If communication facilitation (CFs) services have been requested, and you know that you will be unable to attend class, you should provide the Office of Disability Resources with at least 24 hours advanced notice so that CFs can be informed. Failure to provide any advanced notice is considered a “No-Show." To give advance notice, a student may:
- Call the office at 447-6900 (front office) and leave a message.
- Contact the Director of Disability Resources (Ernest Biller: 447-6952) and speak either in person or leave a message by voice or relay. If you prefer, you may leave a message at his email address: email@example.com.
- Contact Tammy Steckler: 447-6953 and leave a message either by voice or relay.
Failure to provide notice will result in the following actions:
First “No-Show”: Interpreter will wait for 10 minutes and then return to his/her office.
Second “No-Show”: A letter will be sent to the student informing the student that they have two “No-Shows”: In addition, the letter will remind the student of the policy and appropriate procedures.
Third “No-Show”: Services will automatically be temporarily suspended and a letter will sent to the student informing the student of the policy and the appropriate procedure. Services will remain suspended until the student makes an appointment and meets with the Director of Disability Resources to reinstate services.
For each subsequent “No-Show”: Services will automatically be suspended and a letter will be sent to the student informing the student of the policy and the appropriate procedures. The services will remain suspended until the student makes an appointment and meets with the Director of Disability Resources.

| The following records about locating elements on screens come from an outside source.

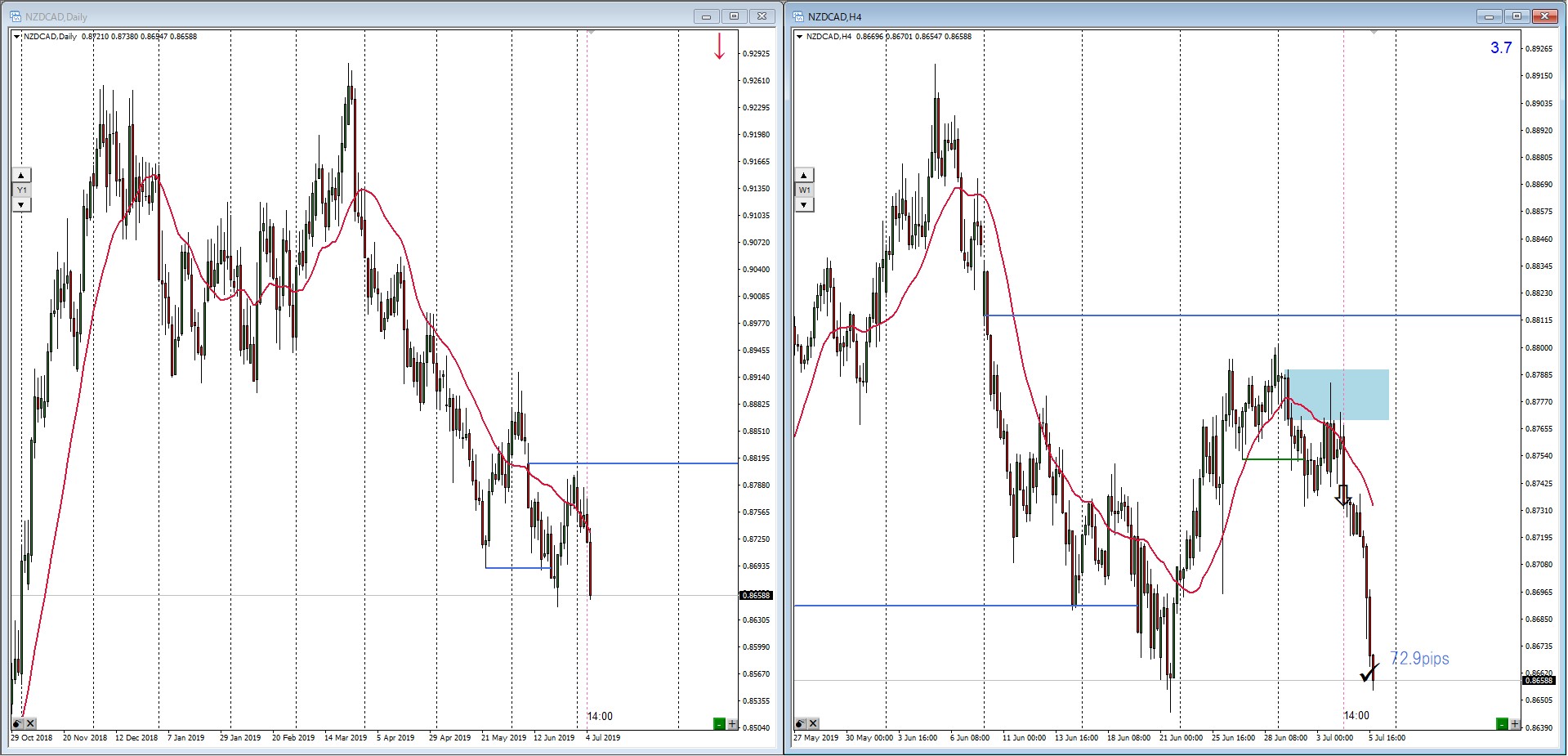1568x756 pixels.
Task: Click the up arrow button above W1
Action: (804, 175)
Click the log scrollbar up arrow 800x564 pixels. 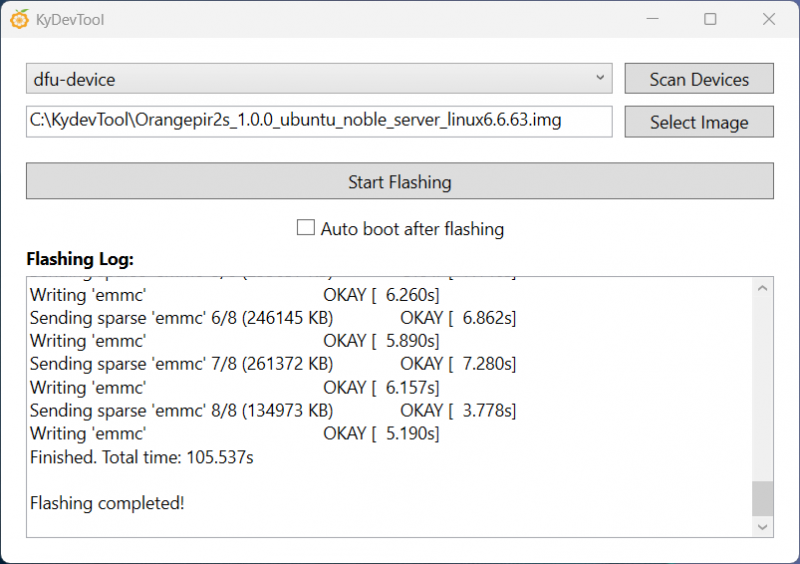tap(762, 290)

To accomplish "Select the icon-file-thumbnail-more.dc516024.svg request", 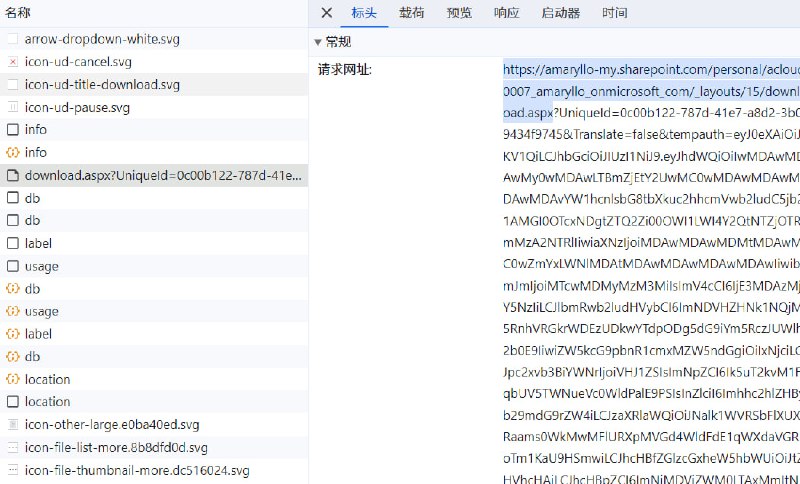I will pyautogui.click(x=137, y=470).
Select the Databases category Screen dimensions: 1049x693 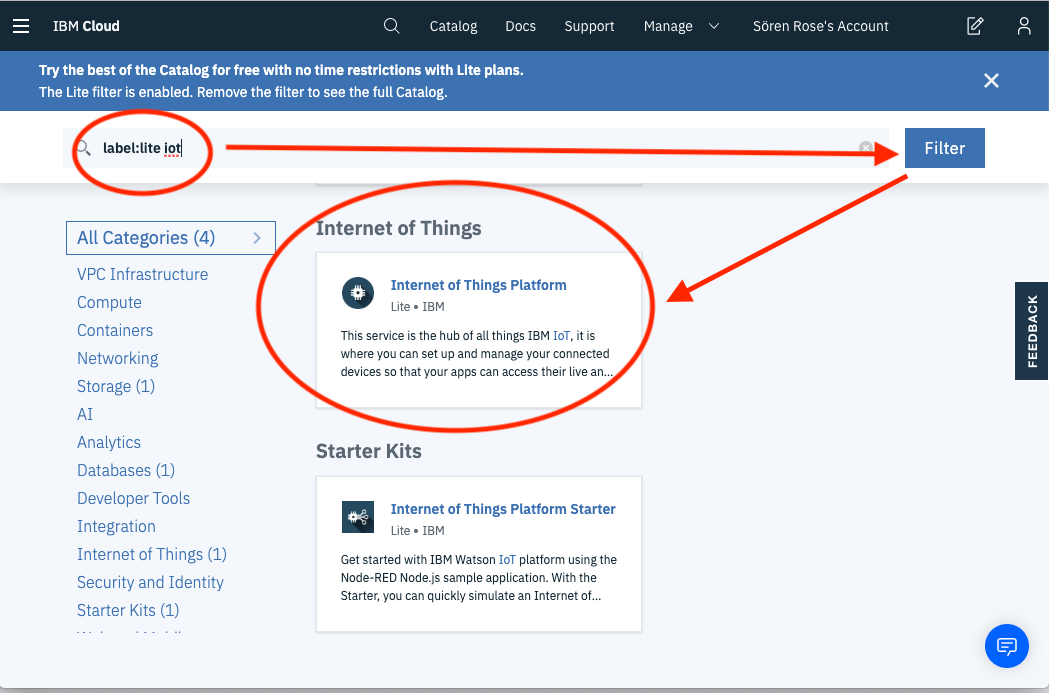(x=125, y=470)
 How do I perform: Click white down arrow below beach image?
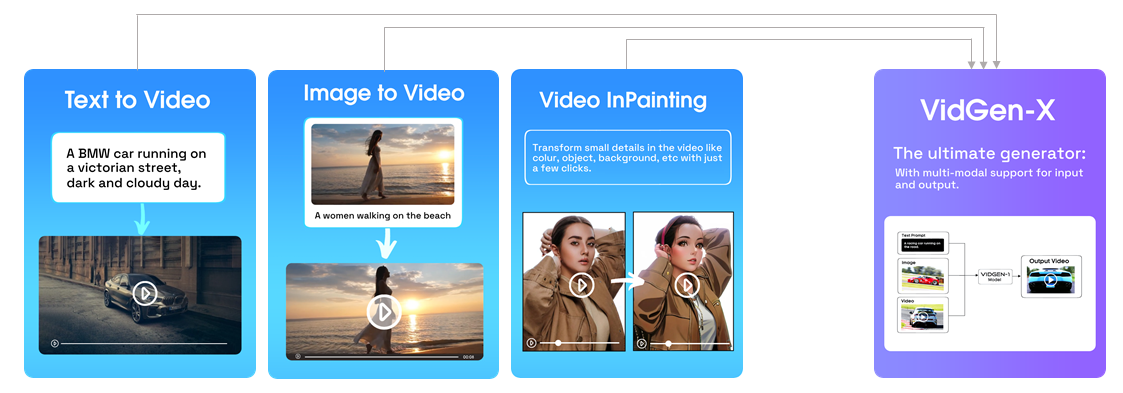[387, 244]
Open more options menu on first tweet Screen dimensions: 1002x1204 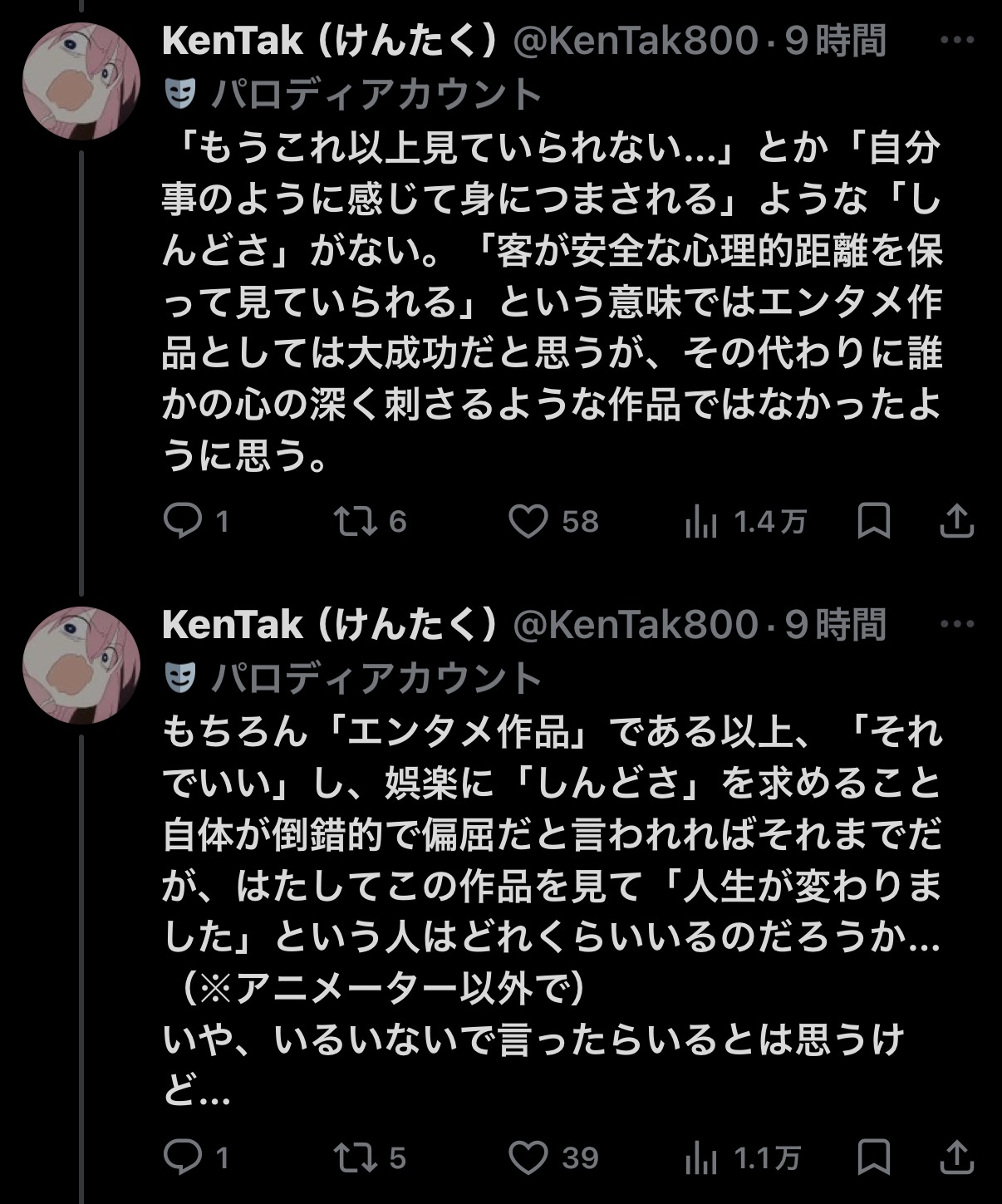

Exception to the “No-Show Policy”: If three (3) or more “No-Shows” occur within the same two week period, services will automatically be temporarily suspended and a letter will be sent to the student informing the student of the policy and the appropriate procedures. The services will remain suspended until the student makes an appointment with the Director of Disability Resources.
Excessive absences: Even with advance notice, excessive absences are a problem for the student. Attendance in class is directly correlated to student success. If the student misses three classes in a given week, then he or she may find services suspended by the Director of Disability Resources, and a conference will be required to reinstate them.